Glory is like a circle in the water/ Which never ceaseth to enlarge itself/ Till by broad spreading it disperse to naught. William Shakespeare. Henry VI, Part I, Act I, Scene II.

In 1892 the Nobel Prize winning poet Irish poet, William Butler Yeats, published Irish Fairy and Folktales, a collection of stories from his native land. Yeats claimed he just edited this lode of Ireland's folk imagination. Besides the splendor and richness of these tales, there is evidence of his sensibility throughout them. Much of the powerful imagery, symbols and themes of Yeats' epochal poetic and dramatic writings are shown throughout this collection. Ireland's folk consciousness was a major muse for his creative productivity.

These tales constantly endeavor to deal emotionally with the tradegies and frustrations of being both Irish and part of the universal human condition. Yeats described the fairies as "fallen angels" who were not good enough to go to Heaven, yet not bad enough for Hell. The essential trait of the fairies is that they were creatures of perpetual whim. The leprechaun, another Irish mythical figure, is a shoemaker and devoté of practical jokes. These tales include witches, giants, demons, devil cats, mermaids, ghosts, and the entire range of psychic imagination. Yeats breaks these mythic creatures into subgroups such as the trooping fairies and solitary fairies. In the first story of this collection (Barnes & Noble edition, 1993), "The Fate of the Children of Lir," we encounter the combined sensibility of Yeats and the Irsih folk tradition. A member of the ancient Druid nobility had four children by a deceased wife. He marries her sister who falls prey to Yeats' splendid phrase, "the dart of jealousy." She takes the children to the lake and turns them into swans. In another wonderful line, the children express their dilemma so eloquently as swans: "Though our bodies may be upon the lake,/ Our minds at least shall fly homewards."

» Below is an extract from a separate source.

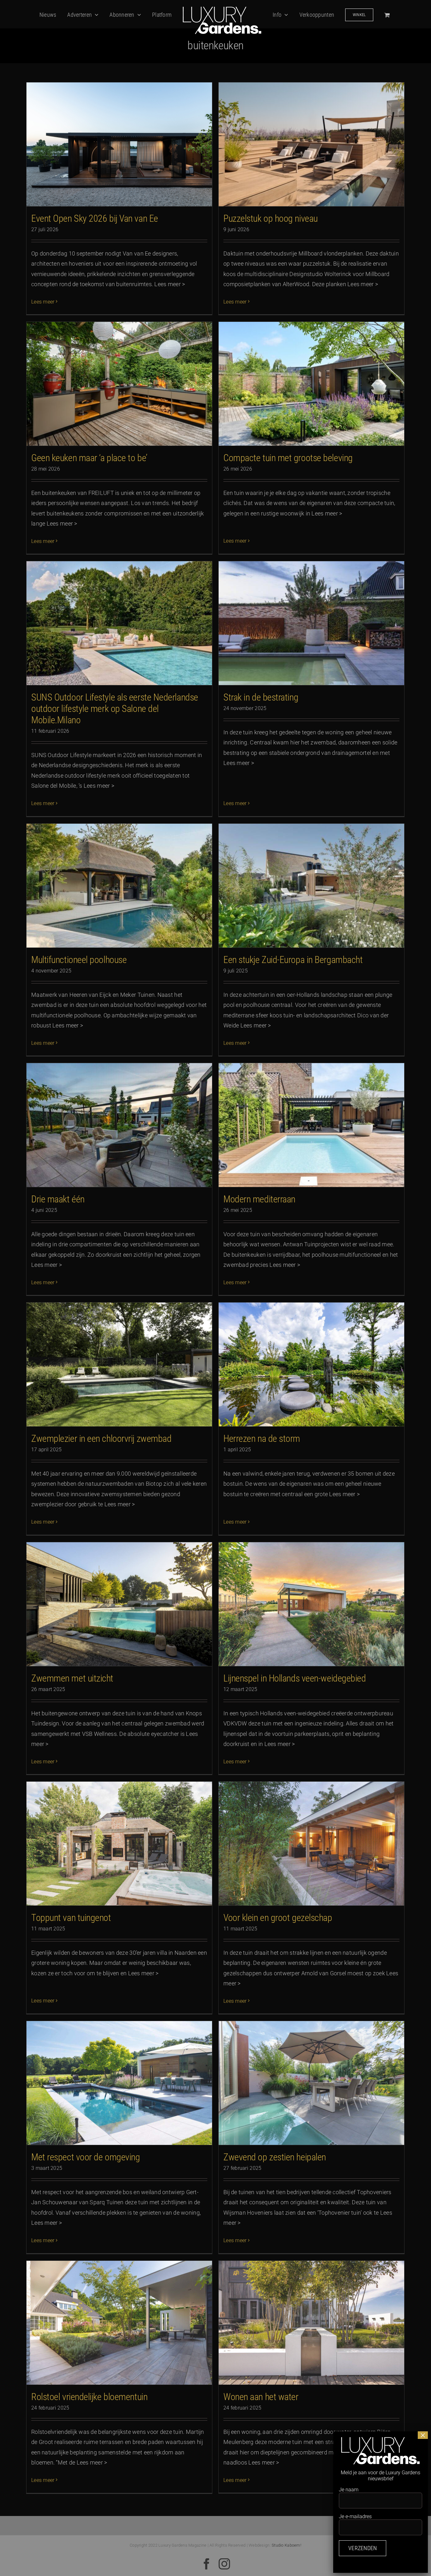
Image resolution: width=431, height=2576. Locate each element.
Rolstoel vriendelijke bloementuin (89, 2396)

These types of imagination and writing have always appealed to gifted children's sensibility. They can relate not only to the magic of these tales, but to the underlying attempts of using the folk tradition to deal with human problems. I read this book on St. Patrick's Day and was especially impressed with the unique quality of Yeats' sensibility; he wrote about horror and comedy at the same time. He describes the fairies as having both a sense of humor and a profound melancholy. Recently, I was also reading Gore Vidal's Lincoln (1984) which shows that this dual characteristic was also a part of Lincoln's personality. He liked to tell comic folk stories and had constant battles with depression. Perhaps Lincoln was part leprechaun.